:: MATERIALS PROVIDED

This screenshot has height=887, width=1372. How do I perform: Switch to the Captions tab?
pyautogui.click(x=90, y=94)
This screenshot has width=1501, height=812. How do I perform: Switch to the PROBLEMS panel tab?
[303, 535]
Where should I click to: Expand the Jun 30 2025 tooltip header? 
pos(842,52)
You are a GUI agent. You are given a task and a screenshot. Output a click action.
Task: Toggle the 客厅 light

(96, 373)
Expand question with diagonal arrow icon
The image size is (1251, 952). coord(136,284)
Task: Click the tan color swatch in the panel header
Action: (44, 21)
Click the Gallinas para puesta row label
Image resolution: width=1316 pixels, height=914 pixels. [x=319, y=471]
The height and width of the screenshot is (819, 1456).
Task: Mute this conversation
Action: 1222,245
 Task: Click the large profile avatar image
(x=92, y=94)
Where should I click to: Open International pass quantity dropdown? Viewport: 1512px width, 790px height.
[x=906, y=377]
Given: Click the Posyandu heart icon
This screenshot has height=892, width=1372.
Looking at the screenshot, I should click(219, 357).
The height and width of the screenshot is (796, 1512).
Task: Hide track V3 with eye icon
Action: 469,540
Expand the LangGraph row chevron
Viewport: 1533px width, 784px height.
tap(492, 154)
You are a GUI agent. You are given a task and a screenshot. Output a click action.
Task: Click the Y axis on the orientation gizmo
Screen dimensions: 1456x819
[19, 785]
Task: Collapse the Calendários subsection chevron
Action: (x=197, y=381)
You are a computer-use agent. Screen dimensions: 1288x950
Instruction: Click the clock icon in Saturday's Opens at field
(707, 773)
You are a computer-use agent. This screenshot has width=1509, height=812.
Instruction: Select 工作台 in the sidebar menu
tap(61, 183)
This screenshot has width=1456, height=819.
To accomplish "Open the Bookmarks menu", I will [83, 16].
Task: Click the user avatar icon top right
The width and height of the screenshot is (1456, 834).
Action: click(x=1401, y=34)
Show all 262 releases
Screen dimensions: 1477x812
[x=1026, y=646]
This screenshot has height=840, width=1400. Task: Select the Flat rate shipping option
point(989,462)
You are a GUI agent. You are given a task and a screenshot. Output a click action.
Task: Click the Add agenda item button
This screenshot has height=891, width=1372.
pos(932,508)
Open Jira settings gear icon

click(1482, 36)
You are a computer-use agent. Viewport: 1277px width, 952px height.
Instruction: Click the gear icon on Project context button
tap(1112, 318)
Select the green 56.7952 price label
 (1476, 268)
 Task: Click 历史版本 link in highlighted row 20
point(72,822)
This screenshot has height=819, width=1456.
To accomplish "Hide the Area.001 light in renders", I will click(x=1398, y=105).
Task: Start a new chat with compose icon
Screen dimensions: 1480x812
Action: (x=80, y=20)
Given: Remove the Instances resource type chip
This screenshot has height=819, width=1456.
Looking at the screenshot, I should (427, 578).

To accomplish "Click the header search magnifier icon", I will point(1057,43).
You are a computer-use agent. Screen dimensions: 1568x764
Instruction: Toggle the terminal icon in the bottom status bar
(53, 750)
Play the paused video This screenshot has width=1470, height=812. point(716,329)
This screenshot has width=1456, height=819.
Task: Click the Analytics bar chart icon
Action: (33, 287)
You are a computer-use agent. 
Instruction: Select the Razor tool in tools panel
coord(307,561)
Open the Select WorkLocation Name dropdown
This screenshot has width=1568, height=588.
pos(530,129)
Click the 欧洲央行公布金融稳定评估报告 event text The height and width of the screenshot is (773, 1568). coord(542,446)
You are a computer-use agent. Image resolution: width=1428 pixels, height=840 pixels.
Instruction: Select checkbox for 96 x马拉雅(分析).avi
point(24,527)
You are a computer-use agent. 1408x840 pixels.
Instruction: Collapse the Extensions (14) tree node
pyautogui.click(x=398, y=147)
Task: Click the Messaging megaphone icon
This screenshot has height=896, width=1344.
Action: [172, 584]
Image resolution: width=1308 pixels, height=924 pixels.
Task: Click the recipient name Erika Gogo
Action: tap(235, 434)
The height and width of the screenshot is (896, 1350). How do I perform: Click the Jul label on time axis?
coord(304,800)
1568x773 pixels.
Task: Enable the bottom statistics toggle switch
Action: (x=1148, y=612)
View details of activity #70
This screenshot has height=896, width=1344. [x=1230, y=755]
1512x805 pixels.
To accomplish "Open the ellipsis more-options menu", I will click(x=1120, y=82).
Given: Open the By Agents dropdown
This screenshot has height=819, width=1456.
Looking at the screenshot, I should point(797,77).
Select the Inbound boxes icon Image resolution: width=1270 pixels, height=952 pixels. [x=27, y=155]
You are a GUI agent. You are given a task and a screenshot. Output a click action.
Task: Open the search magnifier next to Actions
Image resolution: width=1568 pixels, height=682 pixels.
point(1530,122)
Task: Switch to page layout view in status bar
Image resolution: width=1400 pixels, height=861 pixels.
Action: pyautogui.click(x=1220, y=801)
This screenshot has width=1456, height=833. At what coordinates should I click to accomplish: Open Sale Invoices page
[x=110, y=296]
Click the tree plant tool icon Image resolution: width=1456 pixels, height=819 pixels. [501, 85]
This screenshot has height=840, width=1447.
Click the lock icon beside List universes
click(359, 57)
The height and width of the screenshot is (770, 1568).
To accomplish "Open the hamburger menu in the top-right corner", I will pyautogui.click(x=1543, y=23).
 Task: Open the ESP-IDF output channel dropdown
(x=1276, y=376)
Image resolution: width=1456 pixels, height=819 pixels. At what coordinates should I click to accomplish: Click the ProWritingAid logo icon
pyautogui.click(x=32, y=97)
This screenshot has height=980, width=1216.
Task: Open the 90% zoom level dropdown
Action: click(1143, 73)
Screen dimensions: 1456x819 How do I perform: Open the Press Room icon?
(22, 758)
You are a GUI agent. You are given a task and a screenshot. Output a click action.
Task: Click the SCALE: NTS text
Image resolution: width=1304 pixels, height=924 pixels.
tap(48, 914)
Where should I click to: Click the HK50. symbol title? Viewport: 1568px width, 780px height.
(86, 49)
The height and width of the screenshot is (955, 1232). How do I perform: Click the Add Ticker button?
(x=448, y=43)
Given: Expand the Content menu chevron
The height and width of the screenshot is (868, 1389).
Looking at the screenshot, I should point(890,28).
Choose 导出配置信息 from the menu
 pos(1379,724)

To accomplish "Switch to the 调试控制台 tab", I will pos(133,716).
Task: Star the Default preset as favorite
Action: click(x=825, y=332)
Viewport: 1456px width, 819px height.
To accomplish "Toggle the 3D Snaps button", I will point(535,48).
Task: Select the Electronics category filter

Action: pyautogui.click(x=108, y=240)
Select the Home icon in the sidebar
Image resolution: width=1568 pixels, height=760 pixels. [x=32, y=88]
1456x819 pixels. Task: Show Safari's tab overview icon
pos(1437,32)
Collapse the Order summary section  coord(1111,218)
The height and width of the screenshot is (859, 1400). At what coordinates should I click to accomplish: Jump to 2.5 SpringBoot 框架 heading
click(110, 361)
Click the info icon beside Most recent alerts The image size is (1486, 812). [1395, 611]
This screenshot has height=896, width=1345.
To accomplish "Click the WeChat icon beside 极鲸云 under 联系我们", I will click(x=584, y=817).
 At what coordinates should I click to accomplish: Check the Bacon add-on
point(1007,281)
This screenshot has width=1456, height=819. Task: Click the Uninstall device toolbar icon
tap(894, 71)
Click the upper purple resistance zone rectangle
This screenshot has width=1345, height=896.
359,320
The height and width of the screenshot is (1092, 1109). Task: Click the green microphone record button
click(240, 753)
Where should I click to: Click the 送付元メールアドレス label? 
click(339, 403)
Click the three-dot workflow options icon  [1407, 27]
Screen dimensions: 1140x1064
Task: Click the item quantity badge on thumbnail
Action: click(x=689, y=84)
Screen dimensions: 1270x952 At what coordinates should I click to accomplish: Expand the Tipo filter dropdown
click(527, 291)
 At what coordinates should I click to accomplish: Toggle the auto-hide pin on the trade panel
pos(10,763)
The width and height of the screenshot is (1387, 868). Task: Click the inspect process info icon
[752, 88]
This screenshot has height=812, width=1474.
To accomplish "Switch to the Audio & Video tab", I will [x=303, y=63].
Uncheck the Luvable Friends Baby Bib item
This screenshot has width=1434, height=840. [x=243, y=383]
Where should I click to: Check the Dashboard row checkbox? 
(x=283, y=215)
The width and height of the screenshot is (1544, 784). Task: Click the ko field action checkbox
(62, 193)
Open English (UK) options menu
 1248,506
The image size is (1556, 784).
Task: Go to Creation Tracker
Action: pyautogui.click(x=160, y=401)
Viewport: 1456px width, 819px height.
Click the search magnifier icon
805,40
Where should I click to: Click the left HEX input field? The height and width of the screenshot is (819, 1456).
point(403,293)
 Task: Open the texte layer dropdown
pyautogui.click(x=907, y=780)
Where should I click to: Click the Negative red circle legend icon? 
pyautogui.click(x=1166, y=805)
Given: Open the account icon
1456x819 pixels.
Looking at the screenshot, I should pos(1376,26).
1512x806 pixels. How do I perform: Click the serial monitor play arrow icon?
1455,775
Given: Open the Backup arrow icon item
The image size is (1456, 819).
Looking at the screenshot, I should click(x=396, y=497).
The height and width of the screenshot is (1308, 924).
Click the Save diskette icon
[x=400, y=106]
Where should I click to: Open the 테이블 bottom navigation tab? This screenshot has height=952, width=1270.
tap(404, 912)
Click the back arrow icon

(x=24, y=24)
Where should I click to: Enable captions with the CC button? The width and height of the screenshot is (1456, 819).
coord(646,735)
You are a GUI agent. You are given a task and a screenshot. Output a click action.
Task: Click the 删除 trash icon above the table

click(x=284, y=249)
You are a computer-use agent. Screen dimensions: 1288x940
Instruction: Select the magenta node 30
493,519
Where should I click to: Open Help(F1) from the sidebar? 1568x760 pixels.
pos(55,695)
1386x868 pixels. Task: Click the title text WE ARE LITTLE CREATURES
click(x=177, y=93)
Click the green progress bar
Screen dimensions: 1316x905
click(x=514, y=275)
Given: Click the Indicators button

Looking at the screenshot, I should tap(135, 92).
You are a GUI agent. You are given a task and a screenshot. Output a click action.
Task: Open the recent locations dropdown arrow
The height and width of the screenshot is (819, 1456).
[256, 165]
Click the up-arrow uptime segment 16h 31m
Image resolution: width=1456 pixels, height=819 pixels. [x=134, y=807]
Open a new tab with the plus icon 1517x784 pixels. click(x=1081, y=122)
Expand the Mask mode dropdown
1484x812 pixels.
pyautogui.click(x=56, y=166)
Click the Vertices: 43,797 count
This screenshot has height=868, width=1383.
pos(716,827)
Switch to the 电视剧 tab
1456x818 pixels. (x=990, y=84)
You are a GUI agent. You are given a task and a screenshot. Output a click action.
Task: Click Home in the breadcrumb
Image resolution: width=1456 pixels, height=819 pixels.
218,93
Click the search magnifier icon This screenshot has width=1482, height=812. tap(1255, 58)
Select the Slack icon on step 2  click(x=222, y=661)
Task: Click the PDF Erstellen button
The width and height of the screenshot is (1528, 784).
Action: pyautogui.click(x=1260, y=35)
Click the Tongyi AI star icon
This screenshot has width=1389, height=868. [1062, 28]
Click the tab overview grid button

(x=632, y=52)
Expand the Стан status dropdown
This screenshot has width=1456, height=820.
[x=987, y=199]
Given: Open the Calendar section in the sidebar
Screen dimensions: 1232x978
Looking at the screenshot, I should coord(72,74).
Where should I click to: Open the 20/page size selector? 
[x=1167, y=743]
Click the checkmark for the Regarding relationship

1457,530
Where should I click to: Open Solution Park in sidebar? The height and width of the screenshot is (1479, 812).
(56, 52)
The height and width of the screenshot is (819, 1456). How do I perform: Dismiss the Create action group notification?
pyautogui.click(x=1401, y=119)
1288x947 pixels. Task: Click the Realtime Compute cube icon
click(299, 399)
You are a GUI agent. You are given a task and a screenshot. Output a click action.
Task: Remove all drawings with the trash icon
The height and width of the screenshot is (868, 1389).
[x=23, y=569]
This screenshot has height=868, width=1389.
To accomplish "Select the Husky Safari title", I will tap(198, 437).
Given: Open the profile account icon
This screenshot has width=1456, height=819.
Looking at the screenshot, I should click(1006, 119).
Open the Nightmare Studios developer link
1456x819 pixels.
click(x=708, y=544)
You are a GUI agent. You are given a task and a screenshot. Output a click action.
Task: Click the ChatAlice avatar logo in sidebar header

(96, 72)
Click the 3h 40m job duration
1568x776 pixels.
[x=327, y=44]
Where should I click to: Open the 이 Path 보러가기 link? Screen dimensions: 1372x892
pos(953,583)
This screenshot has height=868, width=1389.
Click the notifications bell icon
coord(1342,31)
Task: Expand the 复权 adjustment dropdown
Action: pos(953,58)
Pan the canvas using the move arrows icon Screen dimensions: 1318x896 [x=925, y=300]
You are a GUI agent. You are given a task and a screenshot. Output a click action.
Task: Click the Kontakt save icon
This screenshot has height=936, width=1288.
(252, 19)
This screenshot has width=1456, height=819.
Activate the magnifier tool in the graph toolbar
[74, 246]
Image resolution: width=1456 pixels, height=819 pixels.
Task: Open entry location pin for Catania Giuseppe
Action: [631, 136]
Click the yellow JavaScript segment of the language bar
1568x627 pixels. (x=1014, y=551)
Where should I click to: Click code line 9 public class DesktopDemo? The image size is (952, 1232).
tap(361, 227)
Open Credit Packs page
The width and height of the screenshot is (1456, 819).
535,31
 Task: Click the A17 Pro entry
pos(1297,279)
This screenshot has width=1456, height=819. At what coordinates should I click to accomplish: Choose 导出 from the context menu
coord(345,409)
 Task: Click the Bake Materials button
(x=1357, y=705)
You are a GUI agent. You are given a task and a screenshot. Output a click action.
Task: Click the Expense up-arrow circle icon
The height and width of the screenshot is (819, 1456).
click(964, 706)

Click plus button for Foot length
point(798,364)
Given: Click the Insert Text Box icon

::::

From the line with "Task: Click the Expense up-arrow circle icon" through the final line of the records, return each line exactly. Leave out the rest.

Task: Click the Expense up-arrow circle icon
The height and width of the screenshot is (819, 1456).
click(964, 706)

Click plus button for Foot length
point(798,364)
Given: Click the Insert Text Box icon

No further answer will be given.